Noncanonical TGFβ signaling contributes to aortic aneurysm progression in Marfan syndrome mice

Transforming growth factor-β (TGFβ) signaling drives aneurysm progression in multiple disorders, including Marfan syndrome (MFS), and therapies that inhibit this signaling cascade are in clinical trials. TGFβ can stimulate multiple intracellular signaling pathways, but it is unclear which of these pathways drives aortic disease and, when inhibited, which result in disease amelioration. Here we show that extracellular signal-regulated kinase (ERK) 1 and 2 and Smad2 are activated in a mouse model of MFS, and both are inhibited by therapies directed against TGFβ. Whereas selective inhibition of ERK1/2 activation ameliorated aortic growth, Smad4 deficiency exacerbated aortic disease and caused premature death in MFS mice.

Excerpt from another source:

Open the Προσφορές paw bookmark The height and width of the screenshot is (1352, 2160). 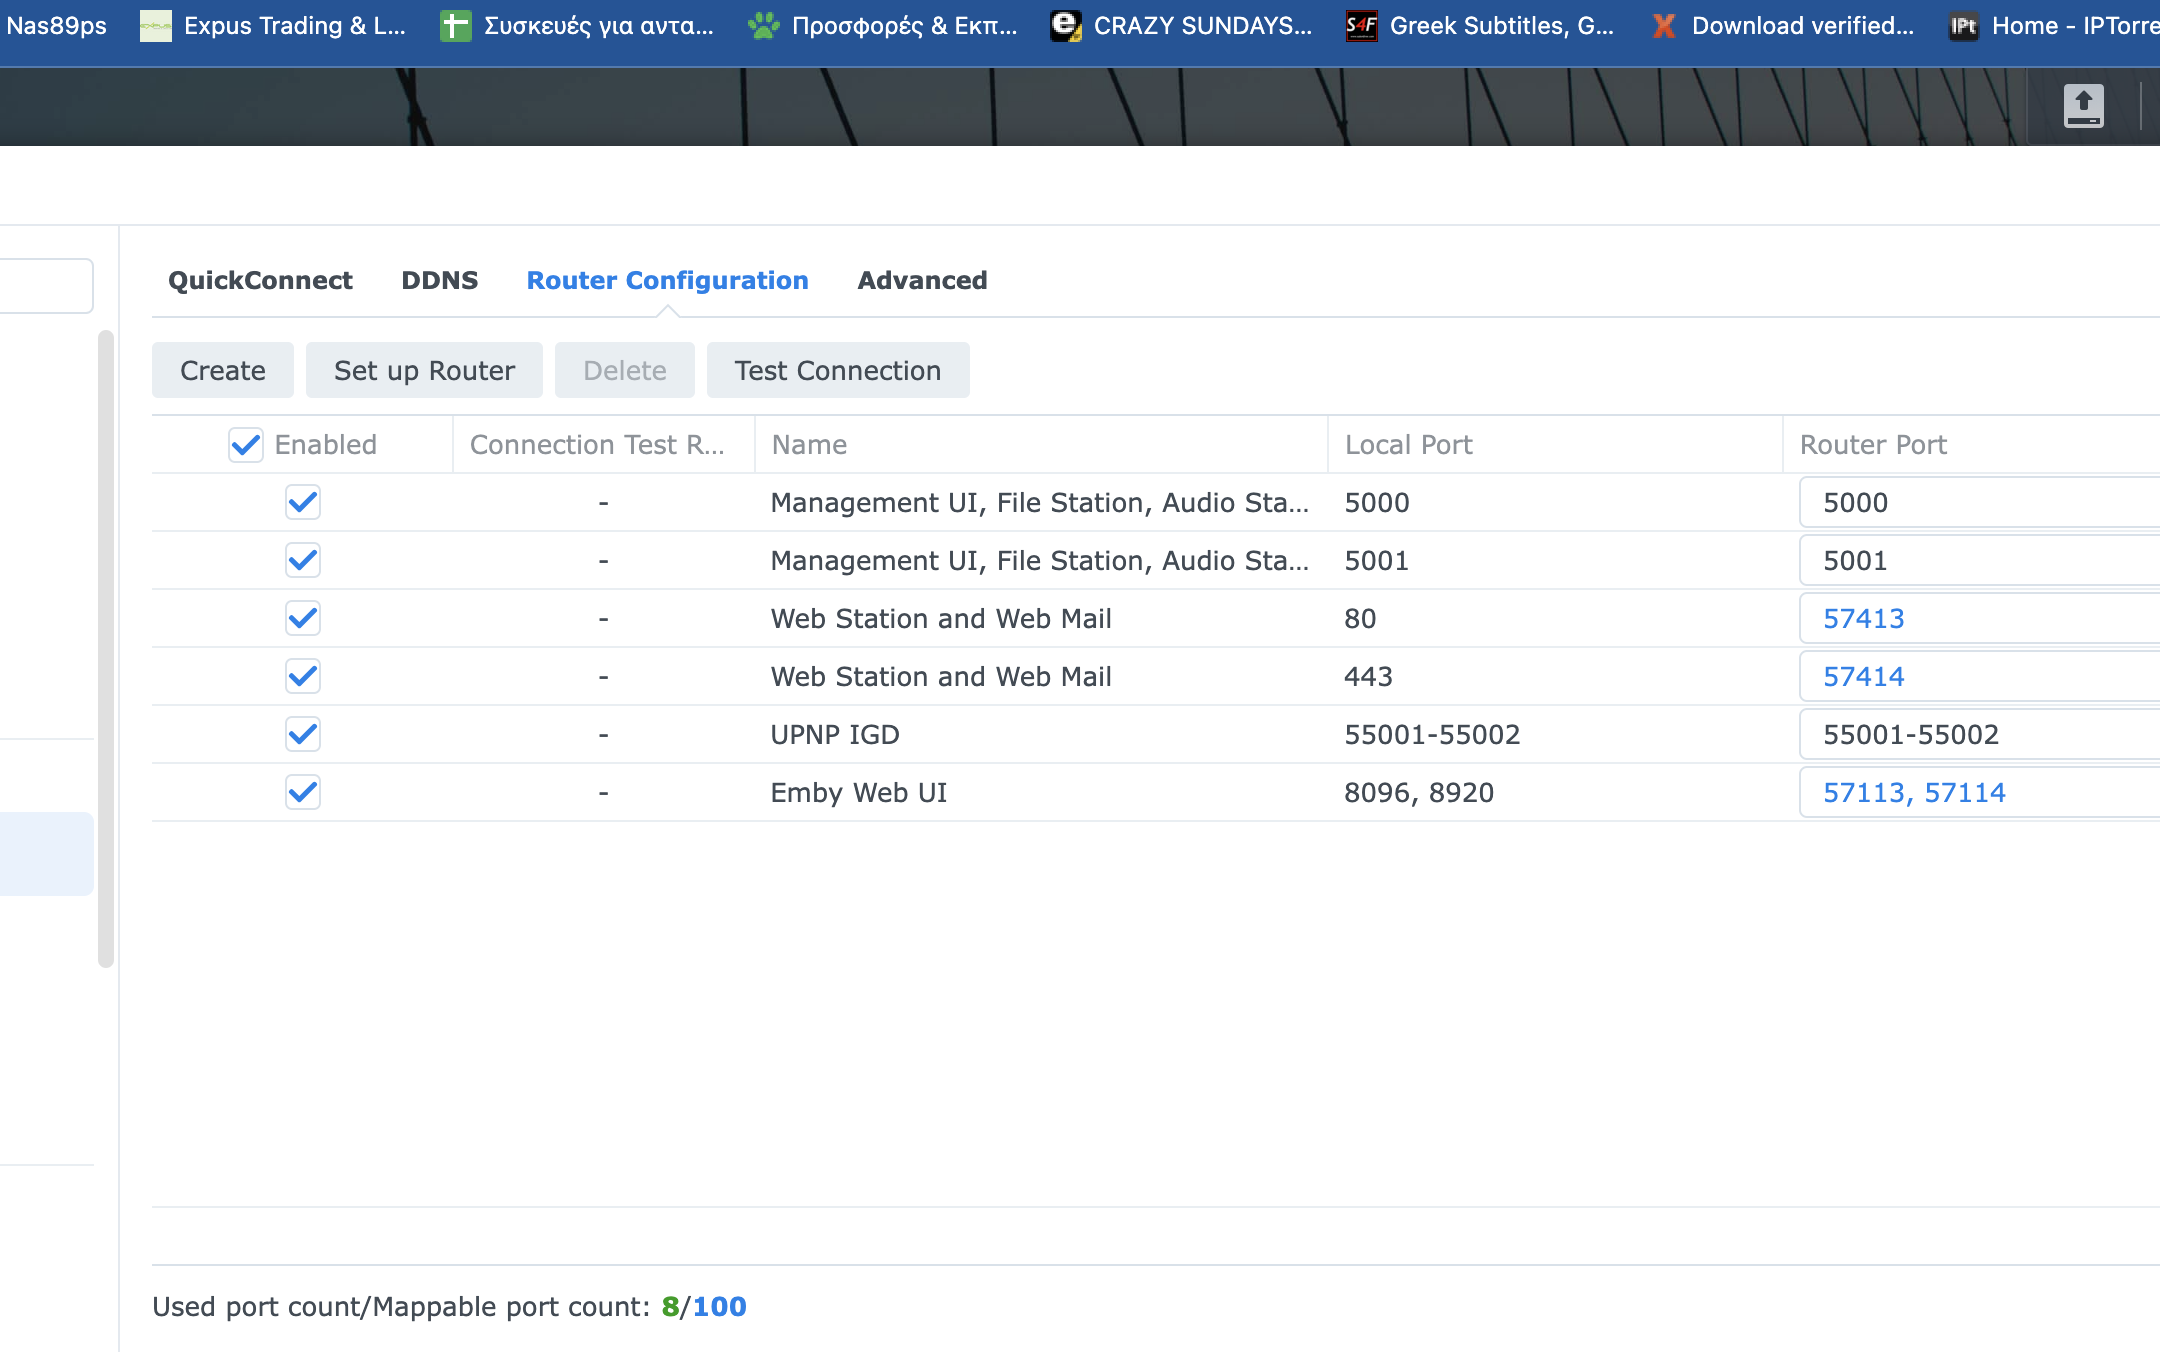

Smad4-deficient MFS mice uniquely showed activation of Jun N-terminal kinase-1 (JNK1), and a JNK antagonist ameliorated aortic growth in MFS mice that lacked or retained full Smad4 expression. Thus, noncanonical (Smad-independent) TGFβ signaling is a prominent driver of aortic disease in MFS mice, and inhibition of the ERK1/2 or JNK1 pathways is a potential therapeutic strategy for the disease.